2.3.2 Relevante transportassen Ten aanzien van de veiligheidsrisico’s wat betreft vervoer over het spoor zijn uitsluitend spoorwegen van belang waar vervoer van gevaarlijke stoffen in bulkvervoer is toegestaan. De projectlocatie is gelegen bij de spoorlijn Roermond-Weert (minimaal ongeveer 20 meter van het plangebied). De risicocontouren worden van deze transportas inzichtelijk gemaakt.
2.4
Beoordeling EV vervoer gevaarlijke stoffen over het spoor
2.4.1 Omvang vervoersstromen Van Prorail zijn de realisatiecijfers voor 2009 verkregen van transporten van gevaarlijke stoffen over de spoorlijn Roermond-Weert ter hoogte van Haelen (zie bijlage I). Dit zijn de laatst bekende realisatiecijfers. Tevens is een prognose gegeven voor 2020. Deze prognose is opgesteld aan de hand van de “Marktverwachting Vervoer Gevaarlijke Stoffen Per Spoor’. Uitgegaan wordt van de maximale situatie, na groei in 2020. Bij de berekeningen wordt uitgegaan van spoorketelwagens in bonte formatie om uit te gaan van een worst-case situatie. Tabel 1: Jaarintensiteit ketelwagens/tankcontainers (2020).
Spoorlijn Roermond-Weert
A 1.500
B2 7.950
C3 4.600
D3 3.750
Bron: Prorail (2010)
2.4.2 Bepalen risicoafstanden Met behulp van RBMII is voor de spoorlijn Roermond-Weert een effectenrapportage (zie bijlage II) opgesteld. In deze rapportage worden door middel van verscheidene scenario’s de maximale effectafstanden berekend van ongelukken met gevaarlijke stoffen.
5
2010.031.01-1/ 19/07/2010
-6
Bepaald is dat voor de spoorlijn geen 10 plaatsgebonden risicocontour aanwezig is. De grootste 1% letaliteitafstand van een scenario, ook wel het groepsrisico invloedsgebied genoemd, is voor de spoorlijn bepaald. In het geval van de lijn Roermond-Weert is het bepalende scenario het volgende: Uitstroming van tot vloeistof verdichte giftige gassen (B2) uit een gat van 0,075 meter in weertype F1,5. Bij dit scenario hoort een 1% letaliteitafstand van ongeveer 1000 meter. Gezien de spoorlijn op ongeveer 20 meter afstand is gelegen van het plangebied, veroorzaakt de ontwikkeling van het vervoer van gevaarlijke stoffen over deze lijn een toename van het groepsrisico. Omdat de ontwikkeling op minder dan 200 meter van de spoorlijn is gelegen kan ook niet vooruitlopend op het Btev gesteld worden dat een toename van het groepsrisico niet relevant is en dient dus een berekening van de hoogte van het groepsrisico plaats te vinden.

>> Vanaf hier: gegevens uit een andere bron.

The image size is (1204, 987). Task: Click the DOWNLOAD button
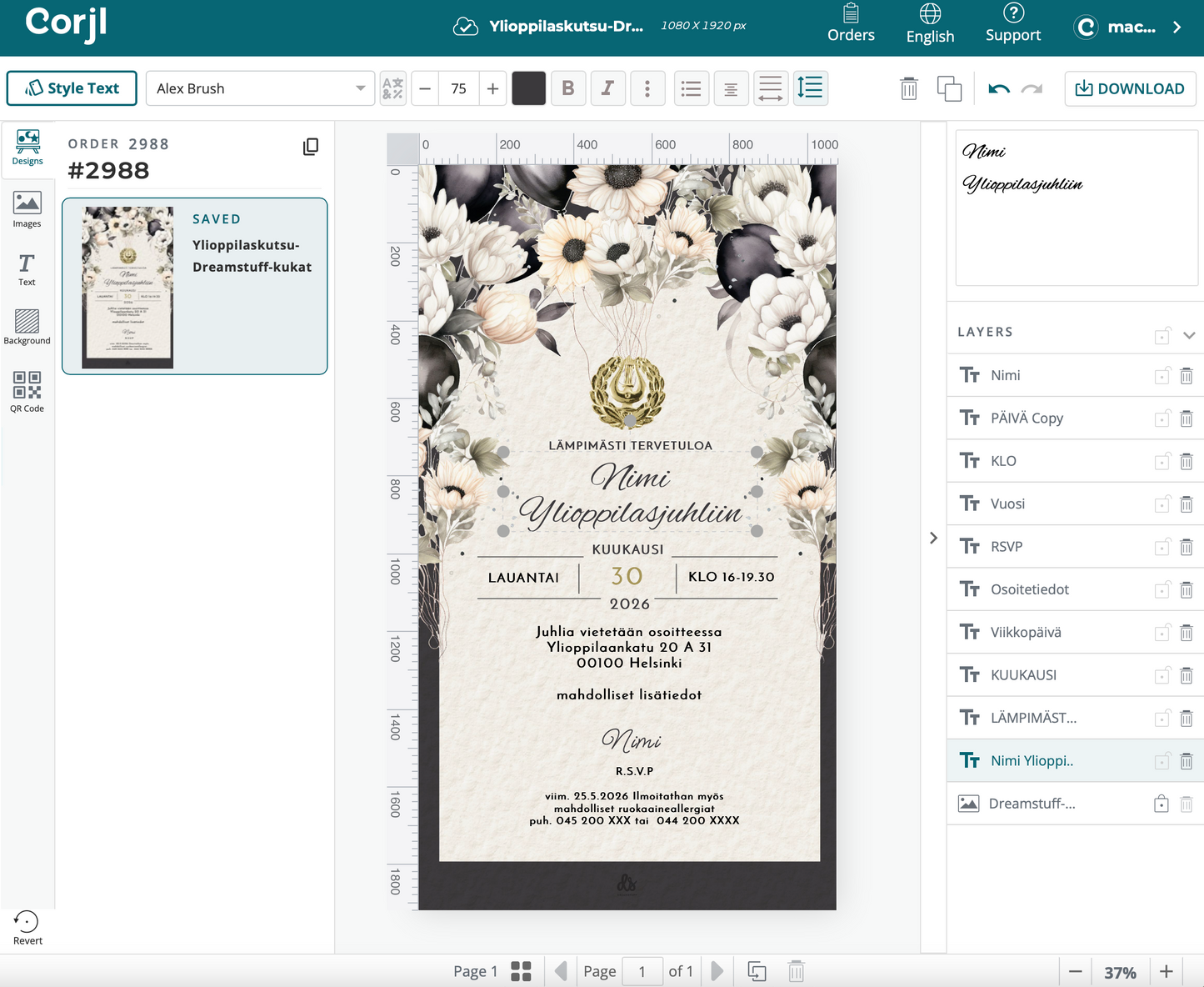pos(1130,88)
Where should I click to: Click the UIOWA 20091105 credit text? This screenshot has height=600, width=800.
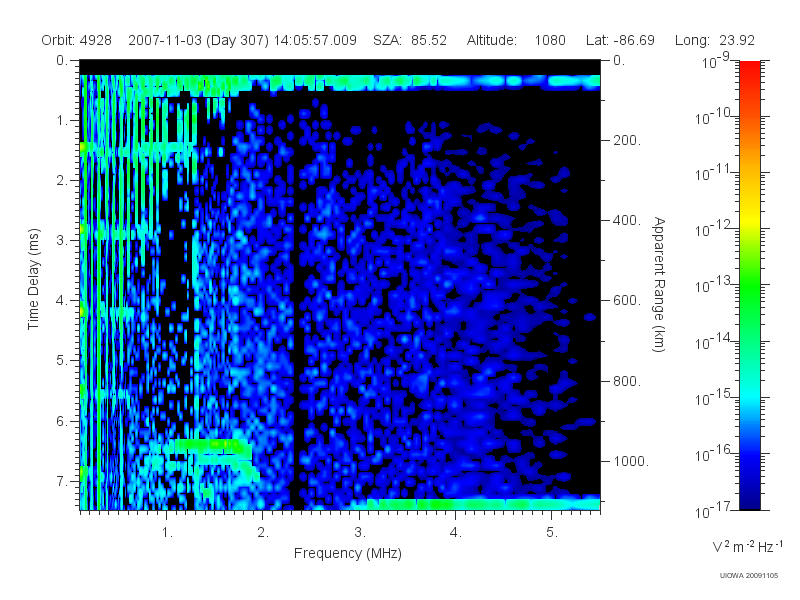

2.4.3 Bepalen hoogte groepsrisico Zoals voorgaand is omschreven dient de hoogte van het groepsrisico als gevolg van transporten van gevaarlijke stoffen over de spoorlijn Roermond-Weert te worden berekend. De berekening wordt uitgevoerd met het rekenprogramma RBM II. RBM II is in opdracht van het Ministerie van Verkeer en Waterstaat ontwikkeld en betreft een gestandaardiseerde rekenmethodiek voor het berekenen van risico’s van vervoer van gevaarlijke stoffen voor de omgeving. RBM II is een volwaardig rekenpakket dat aan de laatste inzichten voldoet op het gebied van risicoanalyse.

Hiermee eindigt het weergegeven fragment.